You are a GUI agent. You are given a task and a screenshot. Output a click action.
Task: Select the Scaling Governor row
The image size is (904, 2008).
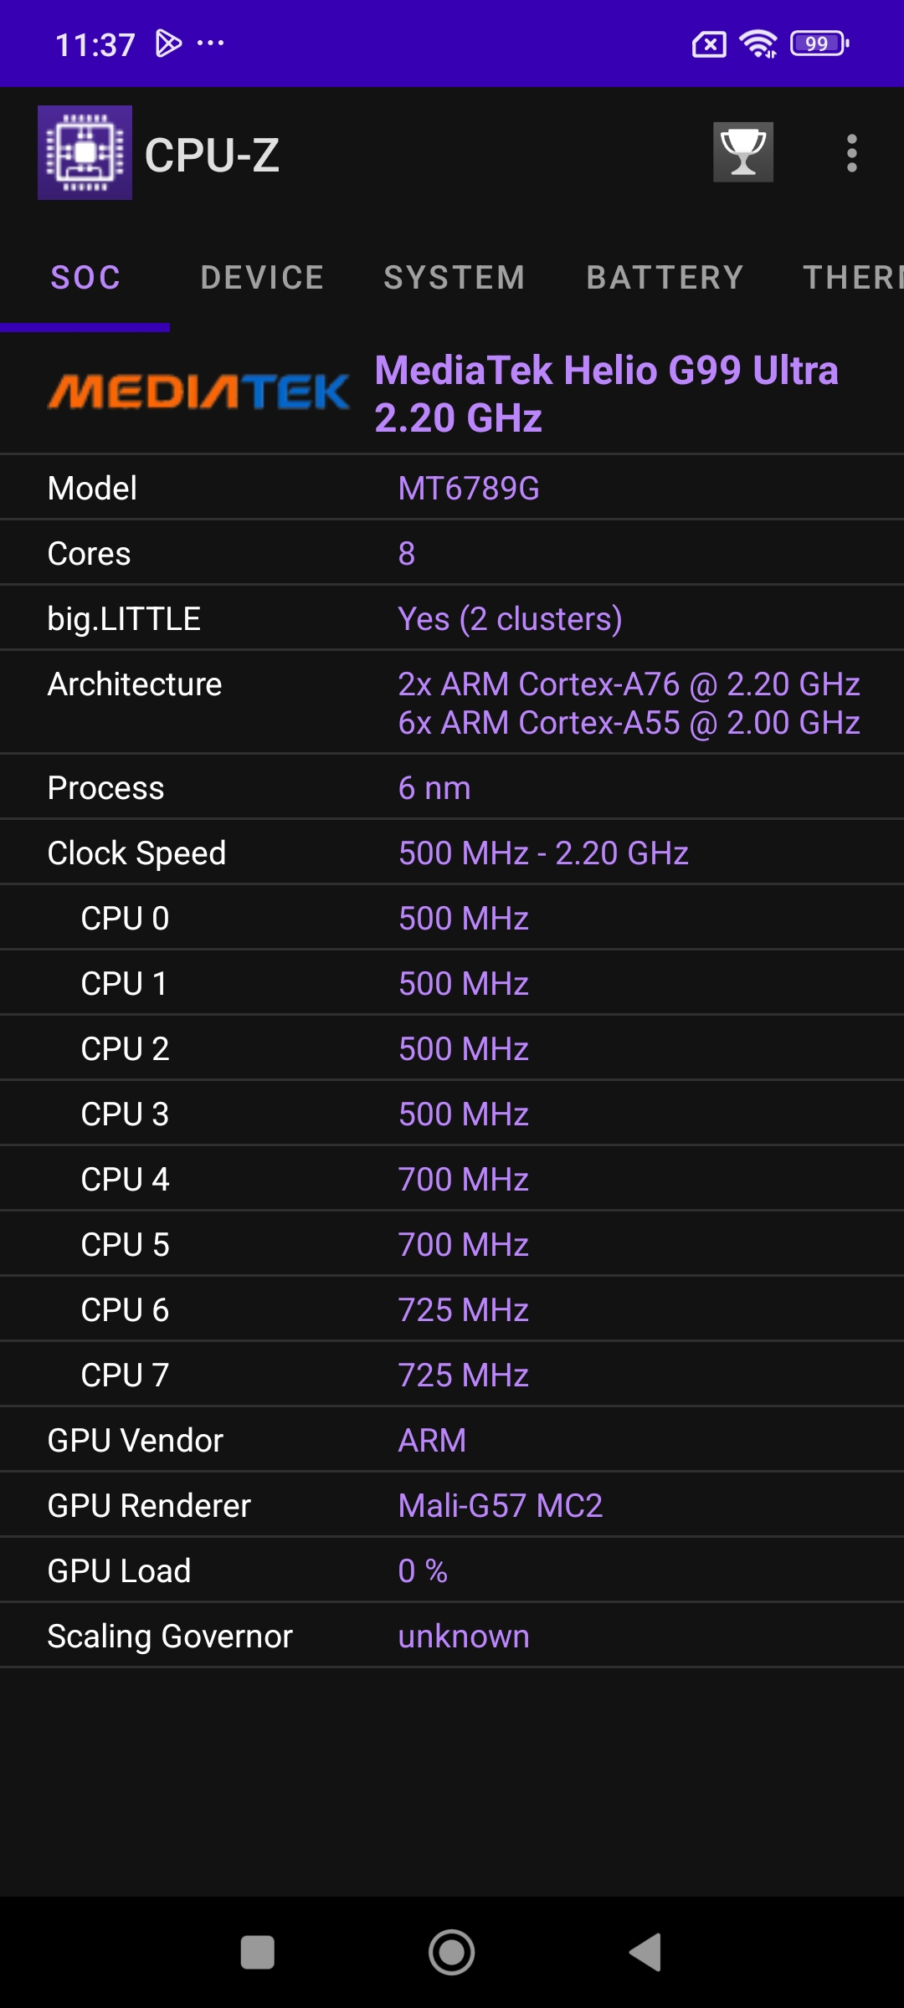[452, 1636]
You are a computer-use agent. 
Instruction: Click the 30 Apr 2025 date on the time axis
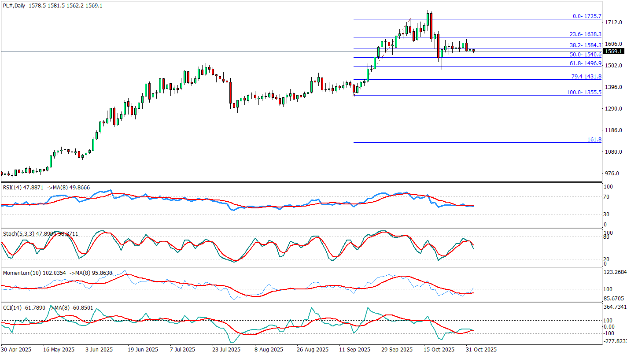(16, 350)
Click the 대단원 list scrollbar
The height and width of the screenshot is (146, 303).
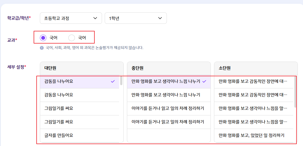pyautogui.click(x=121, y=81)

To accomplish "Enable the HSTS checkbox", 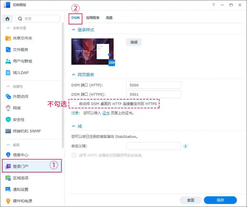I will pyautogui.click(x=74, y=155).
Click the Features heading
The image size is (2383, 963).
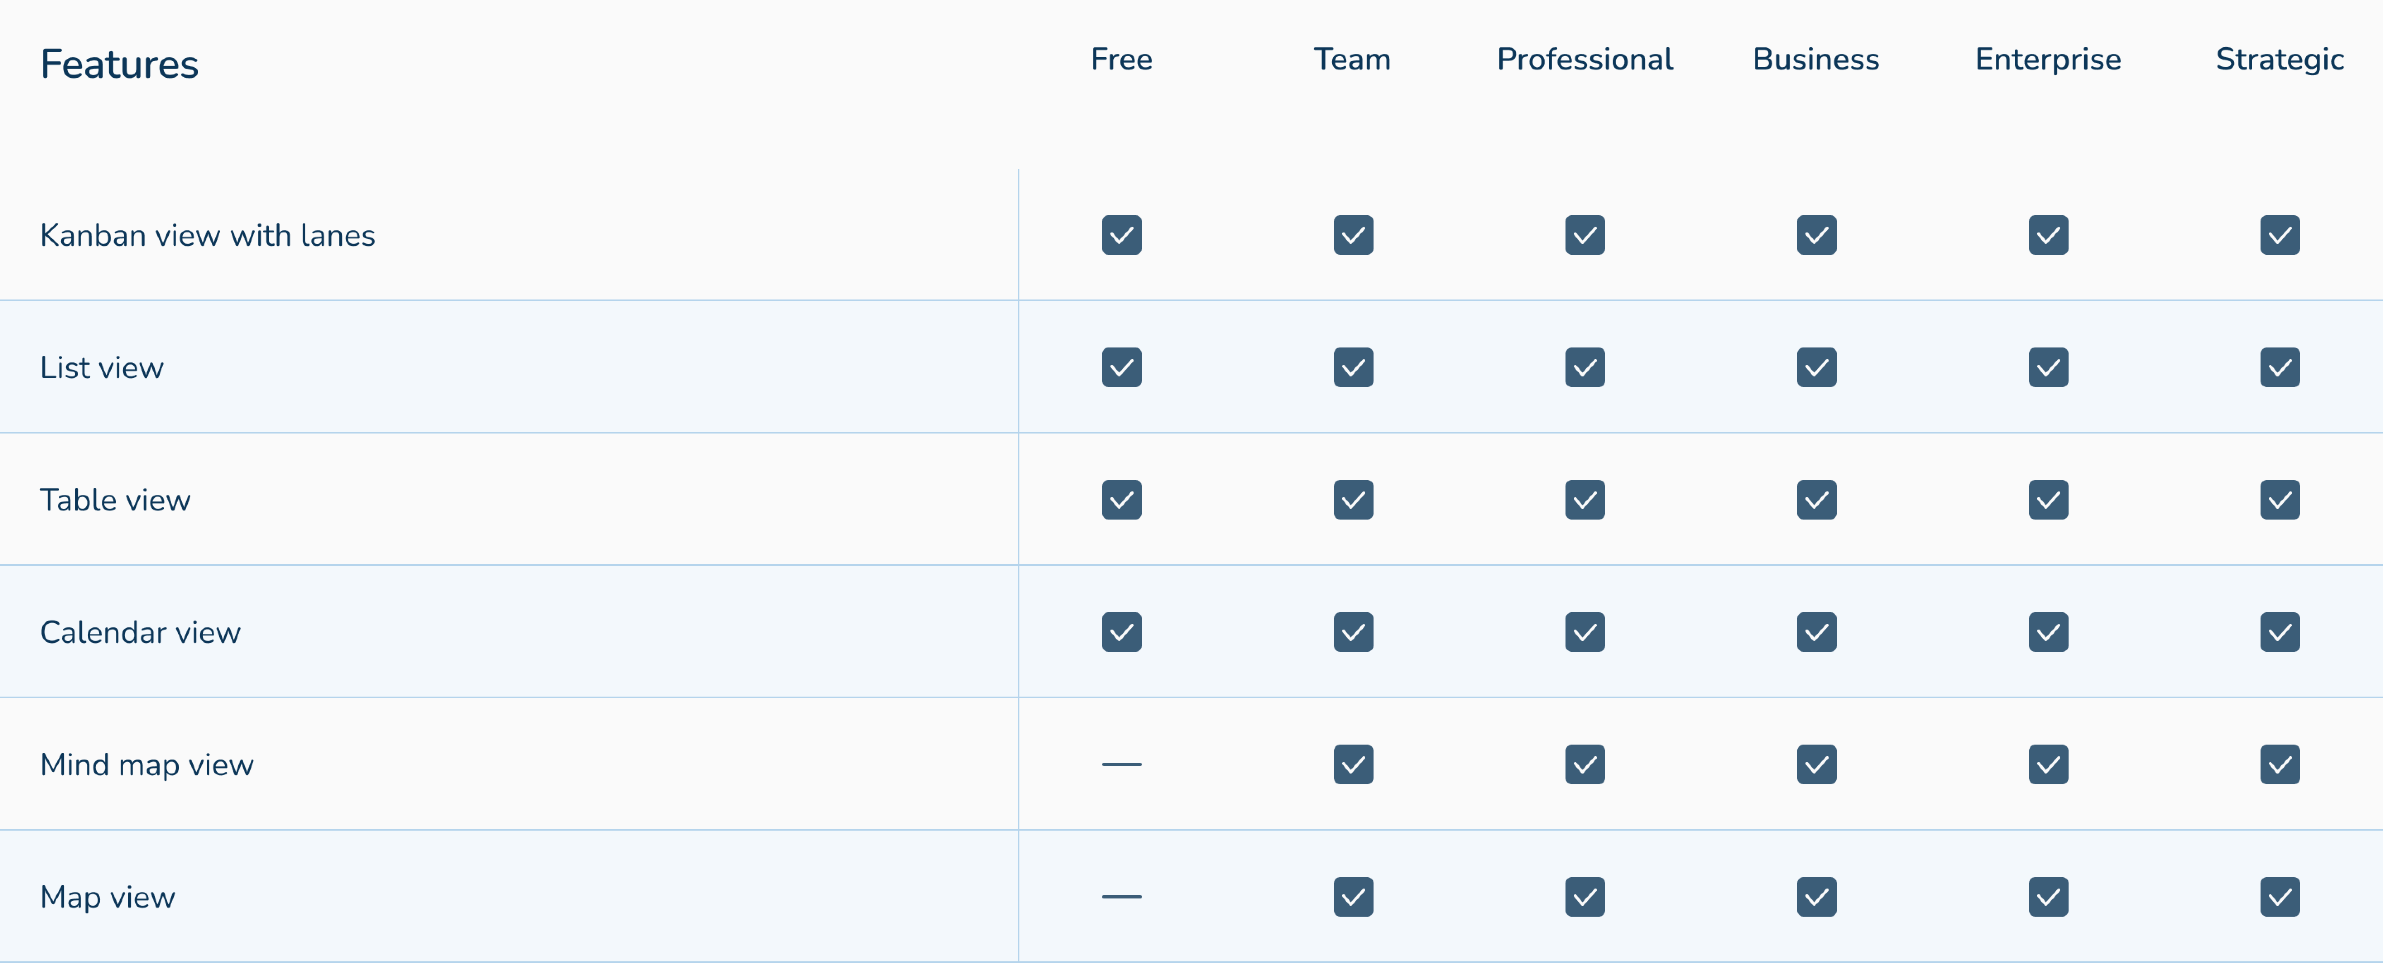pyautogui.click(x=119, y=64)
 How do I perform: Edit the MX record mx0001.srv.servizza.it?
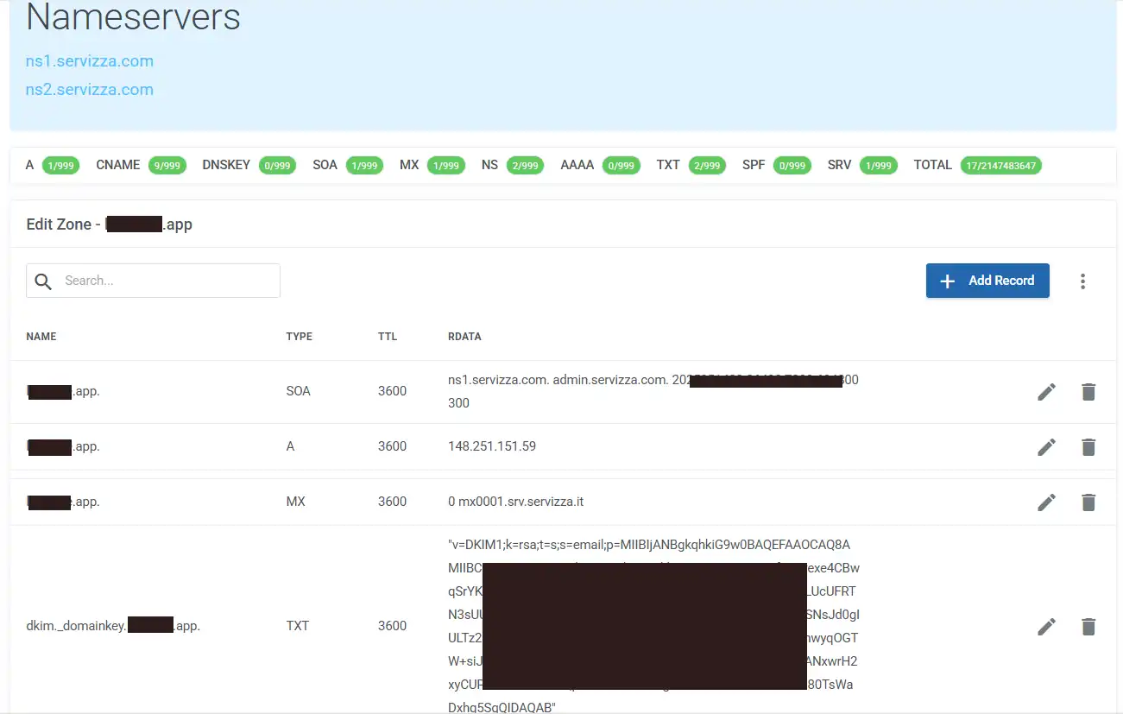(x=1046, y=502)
● ● ● ● ●
_Assigned task_:
Beginning with the line that holds "How do I perform: Edit" and continuing to the end of the entries above, set down each line exactly, both ends included; include no pictures.

_Solution to this problem_:
 How do I perform: Edit the MX record mx0001.srv.servizza.it?
(x=1046, y=502)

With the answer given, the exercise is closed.